内田吐夢監督—韓昌祐マルハン会長—新文芸坐の因縁

2010/08/01 — 第216号

内田吐夢監督没後40年追悼上映のゲストに韓昌祐マルハン会長が来館しますのでご紹介いたします。韓会長は、新文芸坐を傘下に置く年商2兆円超の株式会社マルハンの創業者で、実業家として日本国内ばかりでなく、韓国、アメリカ、東南アジアなど国際的に活躍する傍ら、文化財団の理事長、交響楽団の理事など文化、芸術の振興、普及、発展に貢献しています。
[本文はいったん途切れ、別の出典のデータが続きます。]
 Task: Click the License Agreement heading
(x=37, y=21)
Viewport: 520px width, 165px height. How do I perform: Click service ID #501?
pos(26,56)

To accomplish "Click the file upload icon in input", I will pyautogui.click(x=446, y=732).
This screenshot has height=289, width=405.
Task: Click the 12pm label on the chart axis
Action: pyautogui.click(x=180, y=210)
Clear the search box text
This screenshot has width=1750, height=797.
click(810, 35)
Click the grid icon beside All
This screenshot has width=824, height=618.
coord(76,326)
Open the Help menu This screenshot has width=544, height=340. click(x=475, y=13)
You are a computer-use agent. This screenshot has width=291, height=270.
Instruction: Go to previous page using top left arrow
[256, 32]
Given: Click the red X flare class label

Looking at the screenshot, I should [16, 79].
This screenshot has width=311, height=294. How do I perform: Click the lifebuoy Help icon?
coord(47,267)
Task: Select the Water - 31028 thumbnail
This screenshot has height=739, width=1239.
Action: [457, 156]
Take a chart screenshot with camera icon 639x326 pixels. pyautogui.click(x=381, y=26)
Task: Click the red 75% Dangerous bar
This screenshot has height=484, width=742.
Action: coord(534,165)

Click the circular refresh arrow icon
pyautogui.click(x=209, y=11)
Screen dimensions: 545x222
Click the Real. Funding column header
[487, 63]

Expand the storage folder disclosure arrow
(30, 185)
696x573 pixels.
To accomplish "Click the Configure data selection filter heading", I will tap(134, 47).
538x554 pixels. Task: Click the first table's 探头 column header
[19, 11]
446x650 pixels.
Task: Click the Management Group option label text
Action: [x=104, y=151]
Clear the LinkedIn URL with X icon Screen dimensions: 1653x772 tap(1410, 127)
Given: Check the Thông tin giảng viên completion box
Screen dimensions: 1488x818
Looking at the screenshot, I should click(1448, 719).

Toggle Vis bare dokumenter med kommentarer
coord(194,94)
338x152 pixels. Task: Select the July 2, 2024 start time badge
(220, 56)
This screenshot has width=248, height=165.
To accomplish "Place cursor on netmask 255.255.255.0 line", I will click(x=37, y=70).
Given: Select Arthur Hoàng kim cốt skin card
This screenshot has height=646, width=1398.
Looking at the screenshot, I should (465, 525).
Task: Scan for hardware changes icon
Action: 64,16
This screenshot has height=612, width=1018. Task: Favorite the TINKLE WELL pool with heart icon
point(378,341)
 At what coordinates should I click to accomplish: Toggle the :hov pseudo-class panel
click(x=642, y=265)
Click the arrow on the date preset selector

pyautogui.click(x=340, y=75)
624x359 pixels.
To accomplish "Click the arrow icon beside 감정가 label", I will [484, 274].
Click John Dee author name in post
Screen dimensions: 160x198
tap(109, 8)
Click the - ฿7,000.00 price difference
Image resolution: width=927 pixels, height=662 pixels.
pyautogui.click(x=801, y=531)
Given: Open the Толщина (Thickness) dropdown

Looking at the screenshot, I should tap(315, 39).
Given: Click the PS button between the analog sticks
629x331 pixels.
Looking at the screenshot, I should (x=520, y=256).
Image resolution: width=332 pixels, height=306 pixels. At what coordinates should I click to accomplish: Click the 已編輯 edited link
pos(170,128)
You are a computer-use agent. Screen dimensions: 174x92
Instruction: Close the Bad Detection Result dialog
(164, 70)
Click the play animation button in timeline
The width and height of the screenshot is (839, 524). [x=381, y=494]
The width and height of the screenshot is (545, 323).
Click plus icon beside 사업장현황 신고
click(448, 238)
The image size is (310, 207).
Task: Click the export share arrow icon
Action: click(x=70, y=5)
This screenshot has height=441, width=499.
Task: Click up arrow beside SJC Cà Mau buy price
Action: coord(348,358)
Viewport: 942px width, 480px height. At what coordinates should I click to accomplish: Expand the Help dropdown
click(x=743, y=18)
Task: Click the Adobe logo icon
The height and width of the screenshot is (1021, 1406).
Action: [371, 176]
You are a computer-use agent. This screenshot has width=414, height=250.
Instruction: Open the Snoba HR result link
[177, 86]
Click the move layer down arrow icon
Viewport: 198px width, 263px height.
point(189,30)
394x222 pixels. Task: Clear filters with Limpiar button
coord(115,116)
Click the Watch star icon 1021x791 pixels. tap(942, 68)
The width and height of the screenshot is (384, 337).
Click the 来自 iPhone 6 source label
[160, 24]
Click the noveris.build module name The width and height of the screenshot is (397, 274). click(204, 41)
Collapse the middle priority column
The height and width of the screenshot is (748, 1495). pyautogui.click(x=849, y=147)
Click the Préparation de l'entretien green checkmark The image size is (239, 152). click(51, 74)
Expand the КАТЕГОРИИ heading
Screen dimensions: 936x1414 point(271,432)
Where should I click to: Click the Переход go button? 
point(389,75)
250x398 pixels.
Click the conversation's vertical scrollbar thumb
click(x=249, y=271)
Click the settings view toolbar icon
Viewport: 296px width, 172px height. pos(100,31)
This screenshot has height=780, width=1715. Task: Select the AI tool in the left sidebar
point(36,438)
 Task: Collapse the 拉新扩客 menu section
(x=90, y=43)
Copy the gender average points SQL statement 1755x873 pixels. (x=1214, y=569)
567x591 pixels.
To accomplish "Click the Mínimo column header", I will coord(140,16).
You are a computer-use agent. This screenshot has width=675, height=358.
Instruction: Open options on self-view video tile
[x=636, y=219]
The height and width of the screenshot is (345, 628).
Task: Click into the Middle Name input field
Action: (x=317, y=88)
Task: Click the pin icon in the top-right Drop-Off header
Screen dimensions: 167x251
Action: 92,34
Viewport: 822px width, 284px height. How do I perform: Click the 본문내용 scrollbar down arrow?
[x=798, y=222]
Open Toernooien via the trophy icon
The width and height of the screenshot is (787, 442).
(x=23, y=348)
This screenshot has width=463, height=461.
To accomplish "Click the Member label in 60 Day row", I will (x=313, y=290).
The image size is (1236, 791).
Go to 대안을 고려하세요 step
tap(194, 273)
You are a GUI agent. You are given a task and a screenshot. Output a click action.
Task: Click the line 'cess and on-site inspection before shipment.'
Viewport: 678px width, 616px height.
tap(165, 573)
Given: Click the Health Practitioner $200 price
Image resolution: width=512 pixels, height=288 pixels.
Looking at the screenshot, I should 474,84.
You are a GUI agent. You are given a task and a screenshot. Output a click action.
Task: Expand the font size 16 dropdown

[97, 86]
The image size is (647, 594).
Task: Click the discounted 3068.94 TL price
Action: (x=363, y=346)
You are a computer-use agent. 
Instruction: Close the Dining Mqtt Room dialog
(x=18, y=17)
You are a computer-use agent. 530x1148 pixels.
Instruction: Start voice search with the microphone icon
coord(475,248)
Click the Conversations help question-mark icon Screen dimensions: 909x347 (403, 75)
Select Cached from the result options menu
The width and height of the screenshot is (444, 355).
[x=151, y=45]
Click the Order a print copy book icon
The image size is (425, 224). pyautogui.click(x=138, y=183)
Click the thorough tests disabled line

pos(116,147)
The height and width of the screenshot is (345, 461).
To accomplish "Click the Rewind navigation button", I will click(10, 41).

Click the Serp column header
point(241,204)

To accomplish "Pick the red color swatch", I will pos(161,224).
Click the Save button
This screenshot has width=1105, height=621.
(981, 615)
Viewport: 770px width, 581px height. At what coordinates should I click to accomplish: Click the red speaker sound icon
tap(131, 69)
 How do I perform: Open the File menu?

◆内田吐夢監督は、昭和29(1954)年満洲から帰国して、胃潰瘍治療のため国立第一病院に入院しました。一方、大学生の韓会長も“食よりも映画”の生活が原因で、栄養失調から肺結核を患い同じ病院に入院したことで、監督と知り合いになりました。詳しい話は舞台からお聞きいただきたいと思います。◆韓会長の自伝によると、大学時代に観た映画で印象深い作品として、ロッセリーニ監督の『戦火のかなた』、デ・シーカ監督の『自転車泥棒』を挙げ、エリザベス・テイラー主演の『ラプソディー』では、カーステレオから流れるメンデルスゾーンのバイオリン協奏曲に驚き、感激し、言葉では表現できない程感動したと述懐しています。◆入院を余儀なくされた韓青年は、病床での読書三昧、クラシック音楽を聴く日々から、人生を豊かにする生涯の趣味に出会い、教養、知識を吸収し、既に映画監督として高名であった内田吐夢監督と出会いました。韓会長の文化、芸術に対する造詣の深さは、大学時代に芽生えていたと考えると、新文芸坐の復活、再興の英断も納得できます。◆今回の企画を監督の次男・内田有作氏からのご案内で知った韓会長は、「ご縁だから」と来場を即決しました。内田吐夢監督—韓昌祐マルハン会長—新文芸坐の繋がりは、半世紀前に端緒がある浅からぬ因縁に驚いています。